▸ **Task objective**
Go line by line through the data below and work out how many lines contain "arrow"; the answer is that number alone.
═════ Supplied information
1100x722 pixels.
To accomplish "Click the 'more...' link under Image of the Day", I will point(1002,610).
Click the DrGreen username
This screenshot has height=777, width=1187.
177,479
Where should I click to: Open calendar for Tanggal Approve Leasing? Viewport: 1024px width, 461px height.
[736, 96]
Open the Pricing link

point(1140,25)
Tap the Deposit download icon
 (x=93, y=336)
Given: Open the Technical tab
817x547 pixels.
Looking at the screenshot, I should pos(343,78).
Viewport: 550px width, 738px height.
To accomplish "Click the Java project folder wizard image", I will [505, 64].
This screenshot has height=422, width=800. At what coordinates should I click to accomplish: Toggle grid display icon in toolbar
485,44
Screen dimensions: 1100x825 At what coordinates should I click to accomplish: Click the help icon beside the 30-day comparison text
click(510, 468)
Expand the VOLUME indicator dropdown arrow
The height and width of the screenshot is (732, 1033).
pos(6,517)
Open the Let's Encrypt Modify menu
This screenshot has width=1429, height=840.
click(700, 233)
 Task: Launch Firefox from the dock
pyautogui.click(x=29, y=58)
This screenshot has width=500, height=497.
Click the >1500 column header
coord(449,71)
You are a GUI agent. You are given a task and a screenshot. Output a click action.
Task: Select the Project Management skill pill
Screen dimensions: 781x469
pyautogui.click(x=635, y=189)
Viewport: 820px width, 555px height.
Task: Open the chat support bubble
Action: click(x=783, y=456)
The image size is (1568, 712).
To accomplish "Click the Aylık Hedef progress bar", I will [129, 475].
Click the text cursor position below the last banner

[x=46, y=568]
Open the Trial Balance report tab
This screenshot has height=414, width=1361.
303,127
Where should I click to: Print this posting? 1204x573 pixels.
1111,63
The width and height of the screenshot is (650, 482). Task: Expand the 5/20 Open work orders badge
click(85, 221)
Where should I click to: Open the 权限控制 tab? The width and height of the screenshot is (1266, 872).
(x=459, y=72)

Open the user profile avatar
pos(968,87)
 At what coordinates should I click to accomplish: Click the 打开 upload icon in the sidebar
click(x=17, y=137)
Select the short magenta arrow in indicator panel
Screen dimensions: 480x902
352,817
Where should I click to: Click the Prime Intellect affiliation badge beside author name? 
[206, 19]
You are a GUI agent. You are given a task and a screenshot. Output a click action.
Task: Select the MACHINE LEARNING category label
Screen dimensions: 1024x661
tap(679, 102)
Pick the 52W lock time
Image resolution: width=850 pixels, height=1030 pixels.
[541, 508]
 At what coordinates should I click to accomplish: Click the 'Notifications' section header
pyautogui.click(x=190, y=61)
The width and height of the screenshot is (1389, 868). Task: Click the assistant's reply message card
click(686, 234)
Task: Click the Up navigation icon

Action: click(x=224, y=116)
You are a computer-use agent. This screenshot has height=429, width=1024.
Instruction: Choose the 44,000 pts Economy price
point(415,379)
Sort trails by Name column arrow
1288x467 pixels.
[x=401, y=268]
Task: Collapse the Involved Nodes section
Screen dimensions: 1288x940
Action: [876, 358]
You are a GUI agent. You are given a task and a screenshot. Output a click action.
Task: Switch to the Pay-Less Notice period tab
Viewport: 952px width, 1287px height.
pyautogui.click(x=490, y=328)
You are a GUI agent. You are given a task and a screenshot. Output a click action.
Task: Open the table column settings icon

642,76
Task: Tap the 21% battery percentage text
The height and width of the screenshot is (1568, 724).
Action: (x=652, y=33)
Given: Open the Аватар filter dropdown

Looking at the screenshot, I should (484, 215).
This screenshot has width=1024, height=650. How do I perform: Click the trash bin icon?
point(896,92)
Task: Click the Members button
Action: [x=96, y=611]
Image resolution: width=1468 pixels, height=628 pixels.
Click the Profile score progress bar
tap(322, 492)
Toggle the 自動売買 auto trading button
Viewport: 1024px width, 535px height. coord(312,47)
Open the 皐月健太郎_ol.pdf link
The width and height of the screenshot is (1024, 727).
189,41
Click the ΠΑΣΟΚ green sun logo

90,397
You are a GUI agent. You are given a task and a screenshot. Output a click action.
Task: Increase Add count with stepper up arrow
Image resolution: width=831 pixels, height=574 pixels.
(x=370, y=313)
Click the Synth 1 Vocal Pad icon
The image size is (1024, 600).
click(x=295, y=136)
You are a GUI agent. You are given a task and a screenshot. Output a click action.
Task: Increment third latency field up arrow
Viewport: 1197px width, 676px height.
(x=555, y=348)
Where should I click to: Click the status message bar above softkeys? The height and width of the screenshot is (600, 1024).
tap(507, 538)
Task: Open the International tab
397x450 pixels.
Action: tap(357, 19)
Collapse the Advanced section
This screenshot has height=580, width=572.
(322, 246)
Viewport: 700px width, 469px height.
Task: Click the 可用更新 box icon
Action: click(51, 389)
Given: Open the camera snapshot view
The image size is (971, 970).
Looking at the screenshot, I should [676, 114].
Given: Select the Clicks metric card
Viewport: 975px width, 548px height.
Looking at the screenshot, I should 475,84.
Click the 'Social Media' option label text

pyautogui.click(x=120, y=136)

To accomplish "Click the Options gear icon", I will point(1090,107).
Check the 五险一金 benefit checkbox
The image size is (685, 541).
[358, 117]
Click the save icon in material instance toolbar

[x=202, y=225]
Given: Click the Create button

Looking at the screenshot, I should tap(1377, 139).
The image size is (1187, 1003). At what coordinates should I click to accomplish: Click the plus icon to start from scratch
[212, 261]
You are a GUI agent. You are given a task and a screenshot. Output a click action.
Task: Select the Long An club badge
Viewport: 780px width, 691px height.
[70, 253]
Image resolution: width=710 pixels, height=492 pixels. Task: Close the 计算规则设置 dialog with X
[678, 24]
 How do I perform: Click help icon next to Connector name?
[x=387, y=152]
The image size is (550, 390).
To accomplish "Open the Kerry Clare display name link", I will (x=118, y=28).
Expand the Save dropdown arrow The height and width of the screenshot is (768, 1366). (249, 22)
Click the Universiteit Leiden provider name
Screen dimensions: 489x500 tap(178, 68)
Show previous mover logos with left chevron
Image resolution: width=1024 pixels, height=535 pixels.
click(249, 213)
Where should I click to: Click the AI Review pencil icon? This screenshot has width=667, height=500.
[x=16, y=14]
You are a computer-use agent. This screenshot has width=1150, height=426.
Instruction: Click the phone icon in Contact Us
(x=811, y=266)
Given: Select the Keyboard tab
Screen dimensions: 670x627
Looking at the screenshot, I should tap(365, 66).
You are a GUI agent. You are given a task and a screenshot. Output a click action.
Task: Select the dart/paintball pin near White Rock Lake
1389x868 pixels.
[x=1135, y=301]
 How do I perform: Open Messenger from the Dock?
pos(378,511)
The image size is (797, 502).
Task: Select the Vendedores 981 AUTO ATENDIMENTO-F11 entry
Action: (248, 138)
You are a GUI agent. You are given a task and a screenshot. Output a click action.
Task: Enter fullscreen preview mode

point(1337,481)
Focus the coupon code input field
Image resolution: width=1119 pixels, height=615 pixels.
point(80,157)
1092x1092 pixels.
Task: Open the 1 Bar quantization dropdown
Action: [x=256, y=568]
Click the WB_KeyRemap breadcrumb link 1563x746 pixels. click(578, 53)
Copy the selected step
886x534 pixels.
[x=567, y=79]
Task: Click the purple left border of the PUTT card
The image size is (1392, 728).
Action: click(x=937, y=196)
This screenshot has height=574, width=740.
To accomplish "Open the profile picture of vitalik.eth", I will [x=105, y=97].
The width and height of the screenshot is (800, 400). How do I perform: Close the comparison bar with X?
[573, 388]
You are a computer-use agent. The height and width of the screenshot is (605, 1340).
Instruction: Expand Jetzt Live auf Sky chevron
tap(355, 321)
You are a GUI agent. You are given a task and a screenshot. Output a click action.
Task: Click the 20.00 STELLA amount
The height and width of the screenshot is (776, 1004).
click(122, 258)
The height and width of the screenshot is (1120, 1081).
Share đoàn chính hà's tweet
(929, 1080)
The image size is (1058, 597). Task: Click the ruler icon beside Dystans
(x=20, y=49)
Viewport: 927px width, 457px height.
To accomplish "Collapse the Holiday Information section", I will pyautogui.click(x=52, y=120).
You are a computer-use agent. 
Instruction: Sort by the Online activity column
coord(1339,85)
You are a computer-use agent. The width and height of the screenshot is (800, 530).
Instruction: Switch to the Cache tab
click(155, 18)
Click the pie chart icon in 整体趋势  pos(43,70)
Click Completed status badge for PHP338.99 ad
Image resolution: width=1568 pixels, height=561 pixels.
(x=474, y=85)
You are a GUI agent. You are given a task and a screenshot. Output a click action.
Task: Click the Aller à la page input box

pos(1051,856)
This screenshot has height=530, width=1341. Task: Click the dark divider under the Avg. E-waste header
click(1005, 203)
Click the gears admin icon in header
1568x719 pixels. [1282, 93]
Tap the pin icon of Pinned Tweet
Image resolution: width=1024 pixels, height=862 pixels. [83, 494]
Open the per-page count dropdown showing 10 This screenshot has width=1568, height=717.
══════════
▸ **Task solution**
6